● THE PROBLEM
Reproduce every line of the data below verbatim, without altering, adding, or omitting anything.

● MATERIAL FOR THIS TASK

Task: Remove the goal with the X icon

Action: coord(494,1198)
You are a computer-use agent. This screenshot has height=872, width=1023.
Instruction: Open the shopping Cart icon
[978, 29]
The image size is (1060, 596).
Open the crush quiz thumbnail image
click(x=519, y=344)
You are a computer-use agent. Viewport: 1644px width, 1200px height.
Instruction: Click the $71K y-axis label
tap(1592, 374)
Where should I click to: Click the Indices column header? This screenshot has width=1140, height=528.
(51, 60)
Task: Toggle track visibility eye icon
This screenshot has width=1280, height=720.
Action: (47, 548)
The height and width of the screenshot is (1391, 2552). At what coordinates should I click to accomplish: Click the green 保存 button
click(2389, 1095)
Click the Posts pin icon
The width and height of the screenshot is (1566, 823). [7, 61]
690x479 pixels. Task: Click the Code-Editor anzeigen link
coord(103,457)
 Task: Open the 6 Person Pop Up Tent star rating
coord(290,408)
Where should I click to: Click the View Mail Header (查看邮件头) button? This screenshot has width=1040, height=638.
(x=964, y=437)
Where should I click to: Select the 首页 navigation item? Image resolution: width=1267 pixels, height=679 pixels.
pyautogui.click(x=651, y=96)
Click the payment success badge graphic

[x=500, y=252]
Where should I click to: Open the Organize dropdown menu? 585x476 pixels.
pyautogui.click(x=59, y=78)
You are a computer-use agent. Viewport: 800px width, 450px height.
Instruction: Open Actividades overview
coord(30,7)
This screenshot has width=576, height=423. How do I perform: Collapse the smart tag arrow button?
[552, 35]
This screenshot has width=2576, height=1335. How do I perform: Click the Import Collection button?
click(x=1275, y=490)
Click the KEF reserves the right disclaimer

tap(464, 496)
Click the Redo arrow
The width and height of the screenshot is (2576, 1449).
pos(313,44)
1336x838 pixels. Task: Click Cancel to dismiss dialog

● FULL OUTPUT
Task: Remove the goal with the X icon

Action: coord(494,1198)
You are a computer-use agent. This screenshot has height=872, width=1023.
Instruction: Open the shopping Cart icon
[978, 29]
The image size is (1060, 596).
Open the crush quiz thumbnail image
click(x=519, y=344)
You are a computer-use agent. Viewport: 1644px width, 1200px height.
Instruction: Click the $71K y-axis label
tap(1592, 374)
Where should I click to: Click the Indices column header? This screenshot has width=1140, height=528.
(51, 60)
Task: Toggle track visibility eye icon
This screenshot has width=1280, height=720.
Action: (47, 548)
The height and width of the screenshot is (1391, 2552). At what coordinates should I click to accomplish: Click the green 保存 button
click(2389, 1095)
Click the Posts pin icon
The width and height of the screenshot is (1566, 823). [7, 61]
690x479 pixels. Task: Click the Code-Editor anzeigen link
coord(103,457)
 Task: Open the 6 Person Pop Up Tent star rating
coord(290,408)
Where should I click to: Click the View Mail Header (查看邮件头) button? This screenshot has width=1040, height=638.
(x=964, y=437)
Where should I click to: Select the 首页 navigation item? Image resolution: width=1267 pixels, height=679 pixels.
pyautogui.click(x=651, y=96)
Click the payment success badge graphic

[x=500, y=252]
Where should I click to: Open the Organize dropdown menu? 585x476 pixels.
pyautogui.click(x=59, y=78)
You are a computer-use agent. Viewport: 800px width, 450px height.
Instruction: Open Actividades overview
coord(30,7)
This screenshot has width=576, height=423. How do I perform: Collapse the smart tag arrow button?
[552, 35]
This screenshot has width=2576, height=1335. How do I perform: Click the Import Collection button?
click(x=1275, y=490)
Click the KEF reserves the right disclaimer

tap(464, 496)
Click the Redo arrow
The width and height of the screenshot is (2576, 1449).
pos(313,44)
1336x838 pixels. Task: Click Cancel to dismiss dialog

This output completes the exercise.